2. Develop a revision control system so that modifications in the documents are effectively managed and satisfy the needs of multiple modes of publication, such as book, web or CD_ROM.

3. Develop a workflow management system for automating the regeneration of the publication version or run-time system after documents have been updated.

Project Resources

The resources available to the project are a Basque-English and an English-Basque dictionary and, a Basque grammar book (written in English). As well, half of the examples of Basque and English sentences in the grammar book have been recorded by native speakers and will have to be linked into the software environment with seamless access available to the user. The final product should be delivered on a CD-ROM.

Project Components

The project needs to be separated into a variety of components. As this project is directed at producing a Beta version of the software a sophisticated solution for each component needs to be provided. The prototype systems will be available for scrutiny and reuse. The product is expected to be completed to a professional standard. Broadly, the components and issues can be stated as:

System Management Issues

1. Data preparation. This stage requires preparing the data for the final storage organisation.

2. Update Strategy: Design update procedures for each of the documents and construct computer controlled processes where possible.

3. System Regeneration Issues.
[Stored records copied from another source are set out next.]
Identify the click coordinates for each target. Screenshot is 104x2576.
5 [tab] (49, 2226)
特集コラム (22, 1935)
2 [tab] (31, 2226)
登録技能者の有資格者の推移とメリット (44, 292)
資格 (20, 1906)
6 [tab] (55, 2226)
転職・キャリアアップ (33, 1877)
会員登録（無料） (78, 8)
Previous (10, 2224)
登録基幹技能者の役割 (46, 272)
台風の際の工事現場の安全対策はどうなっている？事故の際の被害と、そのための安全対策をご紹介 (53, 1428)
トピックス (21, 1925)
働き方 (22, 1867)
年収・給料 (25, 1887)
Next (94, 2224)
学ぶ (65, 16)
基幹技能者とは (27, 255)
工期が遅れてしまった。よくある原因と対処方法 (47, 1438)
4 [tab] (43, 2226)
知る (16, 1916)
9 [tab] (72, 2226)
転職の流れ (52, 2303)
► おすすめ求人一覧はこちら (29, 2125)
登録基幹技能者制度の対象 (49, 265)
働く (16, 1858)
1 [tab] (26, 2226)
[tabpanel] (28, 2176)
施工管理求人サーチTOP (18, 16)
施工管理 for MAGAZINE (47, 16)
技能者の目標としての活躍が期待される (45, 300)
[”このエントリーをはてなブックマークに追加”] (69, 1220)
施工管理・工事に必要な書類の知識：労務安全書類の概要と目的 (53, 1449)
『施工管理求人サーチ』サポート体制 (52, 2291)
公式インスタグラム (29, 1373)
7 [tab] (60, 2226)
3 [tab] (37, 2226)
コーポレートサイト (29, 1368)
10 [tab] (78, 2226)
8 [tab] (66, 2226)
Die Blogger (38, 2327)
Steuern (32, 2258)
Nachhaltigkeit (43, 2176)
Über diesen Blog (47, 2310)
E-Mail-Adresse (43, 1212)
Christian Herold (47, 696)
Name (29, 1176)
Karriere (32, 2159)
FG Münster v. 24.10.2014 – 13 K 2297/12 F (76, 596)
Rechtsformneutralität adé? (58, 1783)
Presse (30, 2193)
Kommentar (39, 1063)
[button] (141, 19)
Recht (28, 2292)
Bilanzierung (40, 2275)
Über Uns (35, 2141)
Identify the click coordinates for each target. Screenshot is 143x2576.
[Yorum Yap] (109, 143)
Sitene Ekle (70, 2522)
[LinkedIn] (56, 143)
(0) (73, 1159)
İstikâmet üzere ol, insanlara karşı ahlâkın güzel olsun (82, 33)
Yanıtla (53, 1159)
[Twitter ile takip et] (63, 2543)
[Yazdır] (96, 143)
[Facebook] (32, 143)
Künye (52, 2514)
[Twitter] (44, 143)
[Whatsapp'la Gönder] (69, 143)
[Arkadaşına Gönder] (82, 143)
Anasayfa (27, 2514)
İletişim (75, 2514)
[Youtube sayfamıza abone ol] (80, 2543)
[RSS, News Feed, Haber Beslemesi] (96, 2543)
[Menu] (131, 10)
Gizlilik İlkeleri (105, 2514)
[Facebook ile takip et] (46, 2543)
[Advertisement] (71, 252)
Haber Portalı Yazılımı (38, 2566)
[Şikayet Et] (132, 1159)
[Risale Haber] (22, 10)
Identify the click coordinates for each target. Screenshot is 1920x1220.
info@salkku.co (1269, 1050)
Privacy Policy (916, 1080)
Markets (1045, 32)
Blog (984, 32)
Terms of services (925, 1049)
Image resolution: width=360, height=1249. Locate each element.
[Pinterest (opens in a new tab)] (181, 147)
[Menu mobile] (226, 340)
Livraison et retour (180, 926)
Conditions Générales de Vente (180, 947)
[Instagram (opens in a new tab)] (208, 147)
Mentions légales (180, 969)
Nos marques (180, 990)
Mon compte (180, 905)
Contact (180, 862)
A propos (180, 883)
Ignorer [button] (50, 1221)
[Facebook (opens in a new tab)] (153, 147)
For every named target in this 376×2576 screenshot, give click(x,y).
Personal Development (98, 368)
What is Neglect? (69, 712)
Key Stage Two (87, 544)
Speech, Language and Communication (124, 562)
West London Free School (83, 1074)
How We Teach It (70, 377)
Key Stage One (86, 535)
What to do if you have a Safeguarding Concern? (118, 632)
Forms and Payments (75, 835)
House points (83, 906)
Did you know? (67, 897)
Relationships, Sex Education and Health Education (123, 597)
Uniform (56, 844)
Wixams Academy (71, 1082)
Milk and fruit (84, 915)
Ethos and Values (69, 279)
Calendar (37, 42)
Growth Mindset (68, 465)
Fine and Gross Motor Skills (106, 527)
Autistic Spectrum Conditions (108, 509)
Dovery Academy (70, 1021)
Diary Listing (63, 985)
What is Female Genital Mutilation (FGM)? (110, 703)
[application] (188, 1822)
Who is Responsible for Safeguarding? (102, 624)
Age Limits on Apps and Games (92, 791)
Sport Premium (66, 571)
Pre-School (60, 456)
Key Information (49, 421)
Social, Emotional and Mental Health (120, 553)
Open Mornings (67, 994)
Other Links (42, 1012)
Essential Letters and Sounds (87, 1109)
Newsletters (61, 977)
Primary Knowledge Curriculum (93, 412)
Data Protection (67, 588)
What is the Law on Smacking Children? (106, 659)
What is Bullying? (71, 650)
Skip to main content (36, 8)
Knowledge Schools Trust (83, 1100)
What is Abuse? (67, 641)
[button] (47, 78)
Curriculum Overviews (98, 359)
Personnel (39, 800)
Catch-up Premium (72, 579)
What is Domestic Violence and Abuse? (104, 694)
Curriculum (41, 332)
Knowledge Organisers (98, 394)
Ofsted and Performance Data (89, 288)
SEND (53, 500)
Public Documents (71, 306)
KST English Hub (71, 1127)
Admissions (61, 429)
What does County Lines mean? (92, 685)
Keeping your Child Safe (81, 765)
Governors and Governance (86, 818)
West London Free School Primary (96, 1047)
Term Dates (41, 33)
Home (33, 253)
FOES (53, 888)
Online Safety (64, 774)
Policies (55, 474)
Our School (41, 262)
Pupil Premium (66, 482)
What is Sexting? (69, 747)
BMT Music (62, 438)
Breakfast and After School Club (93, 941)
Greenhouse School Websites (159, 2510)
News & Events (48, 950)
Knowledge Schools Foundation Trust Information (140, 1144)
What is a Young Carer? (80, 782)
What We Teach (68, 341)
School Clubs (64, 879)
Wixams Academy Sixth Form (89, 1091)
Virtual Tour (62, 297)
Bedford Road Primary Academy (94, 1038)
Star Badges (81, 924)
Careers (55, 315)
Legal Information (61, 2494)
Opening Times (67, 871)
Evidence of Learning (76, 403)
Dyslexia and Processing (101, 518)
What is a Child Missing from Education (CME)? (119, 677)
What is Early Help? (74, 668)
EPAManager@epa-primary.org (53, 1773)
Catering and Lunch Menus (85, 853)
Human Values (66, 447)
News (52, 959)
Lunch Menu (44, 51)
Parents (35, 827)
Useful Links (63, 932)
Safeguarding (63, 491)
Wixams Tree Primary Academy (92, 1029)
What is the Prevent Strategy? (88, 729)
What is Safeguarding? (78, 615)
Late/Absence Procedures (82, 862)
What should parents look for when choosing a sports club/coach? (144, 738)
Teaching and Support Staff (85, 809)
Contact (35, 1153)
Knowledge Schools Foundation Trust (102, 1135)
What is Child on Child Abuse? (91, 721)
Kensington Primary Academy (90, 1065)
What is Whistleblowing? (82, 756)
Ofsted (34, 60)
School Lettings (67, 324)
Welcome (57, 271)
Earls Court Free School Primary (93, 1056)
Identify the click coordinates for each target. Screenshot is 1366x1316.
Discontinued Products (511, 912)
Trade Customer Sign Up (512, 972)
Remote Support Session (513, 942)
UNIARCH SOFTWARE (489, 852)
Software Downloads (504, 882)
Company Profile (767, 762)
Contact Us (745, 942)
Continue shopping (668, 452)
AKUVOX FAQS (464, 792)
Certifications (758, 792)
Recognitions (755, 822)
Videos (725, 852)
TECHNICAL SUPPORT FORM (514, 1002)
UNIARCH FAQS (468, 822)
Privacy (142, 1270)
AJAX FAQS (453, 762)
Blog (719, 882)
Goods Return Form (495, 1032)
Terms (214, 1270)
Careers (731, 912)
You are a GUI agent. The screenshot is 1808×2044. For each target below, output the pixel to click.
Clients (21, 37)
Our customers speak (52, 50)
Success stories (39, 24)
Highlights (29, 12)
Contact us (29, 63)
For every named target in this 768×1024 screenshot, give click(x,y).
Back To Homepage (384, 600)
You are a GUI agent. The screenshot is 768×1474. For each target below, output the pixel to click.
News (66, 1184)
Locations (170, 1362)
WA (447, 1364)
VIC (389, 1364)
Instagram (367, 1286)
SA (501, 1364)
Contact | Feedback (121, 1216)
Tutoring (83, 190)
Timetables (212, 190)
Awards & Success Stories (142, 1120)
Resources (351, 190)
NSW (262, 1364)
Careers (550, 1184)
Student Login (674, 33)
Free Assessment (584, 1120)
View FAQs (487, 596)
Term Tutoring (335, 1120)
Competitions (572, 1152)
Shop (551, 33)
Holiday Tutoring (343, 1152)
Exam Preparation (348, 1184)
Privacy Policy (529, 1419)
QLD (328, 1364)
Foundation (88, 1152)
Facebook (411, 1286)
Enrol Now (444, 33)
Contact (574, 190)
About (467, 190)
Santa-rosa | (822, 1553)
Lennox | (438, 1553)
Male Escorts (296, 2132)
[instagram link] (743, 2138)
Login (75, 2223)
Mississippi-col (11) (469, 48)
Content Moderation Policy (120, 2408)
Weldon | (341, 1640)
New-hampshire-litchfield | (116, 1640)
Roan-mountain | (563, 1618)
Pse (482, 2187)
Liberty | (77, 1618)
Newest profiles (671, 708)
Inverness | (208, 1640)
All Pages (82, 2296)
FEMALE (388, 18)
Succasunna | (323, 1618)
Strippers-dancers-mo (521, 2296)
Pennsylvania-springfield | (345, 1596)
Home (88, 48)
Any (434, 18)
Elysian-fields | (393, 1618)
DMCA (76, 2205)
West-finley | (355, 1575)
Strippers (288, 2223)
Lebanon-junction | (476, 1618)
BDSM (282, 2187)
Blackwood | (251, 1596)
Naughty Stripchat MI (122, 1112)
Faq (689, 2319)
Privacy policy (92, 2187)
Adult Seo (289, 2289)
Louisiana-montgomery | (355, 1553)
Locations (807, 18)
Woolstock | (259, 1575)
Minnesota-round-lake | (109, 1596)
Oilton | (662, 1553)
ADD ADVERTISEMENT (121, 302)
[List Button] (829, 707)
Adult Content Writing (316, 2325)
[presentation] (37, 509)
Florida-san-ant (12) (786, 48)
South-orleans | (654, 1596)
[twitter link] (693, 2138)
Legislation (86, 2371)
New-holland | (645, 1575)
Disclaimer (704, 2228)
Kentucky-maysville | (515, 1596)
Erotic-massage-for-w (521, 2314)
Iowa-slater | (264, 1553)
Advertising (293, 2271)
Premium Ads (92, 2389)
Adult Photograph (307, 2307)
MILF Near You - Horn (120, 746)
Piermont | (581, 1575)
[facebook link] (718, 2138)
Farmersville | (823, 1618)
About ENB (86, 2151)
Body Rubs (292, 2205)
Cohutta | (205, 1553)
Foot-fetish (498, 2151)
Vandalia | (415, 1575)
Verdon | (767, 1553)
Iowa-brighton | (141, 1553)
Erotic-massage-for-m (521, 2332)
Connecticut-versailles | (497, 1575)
Design the procedures and processes to automatically regenerate each publication version of the system, that is book, web pages, CD_ROM.

Run-time System Issues

1. Storage organisation: Design a storage organisation for each of the different types of data.

2. Design indexes: Devise an cross-indexing strategy for each of the five data sources.

3 Retrieval Strategies: create retrieval functions given the storage structures and indexing strategies.

4. Design display interface: The interface should provide for exploitation of the technology to give extensive services to the user.

5. Operating systems issues {NT}: Most of the technical decisions will be dictated by the operating system for implementation.

6. Create CDROM: The final system should be free standing and run automatically after a single load from the CDROM.

Detailed Description

RESOURCE MATERIALS

The resource materials consist of 3 books, and 2 sound files.

Book1. This is a Basque-English dictionary. This book exists in electronic form as a word processing file (WORD).

Book2. This is an English-Basque dictionary. This book exists in electronic form as a word processing file (WORD).

Book3. This is a grammar book written in English. This book exists in electronic form, as a word processing file in Framemaker. It is a descriptive grammar of the Basque language. It is divided into chapters sections and subsections and Appendices. Throughout the book there are an extensive number of examples of basque sentences with their english equivalents forming a pair of sentences that have to indexed as one object.

Soundfile 1 is a sound file of each of the Basque sentences referred in Book 3. 50% of the sentences are recorded and the remainder need to be recorded. Arrangements will be made to get a native speaker to do this.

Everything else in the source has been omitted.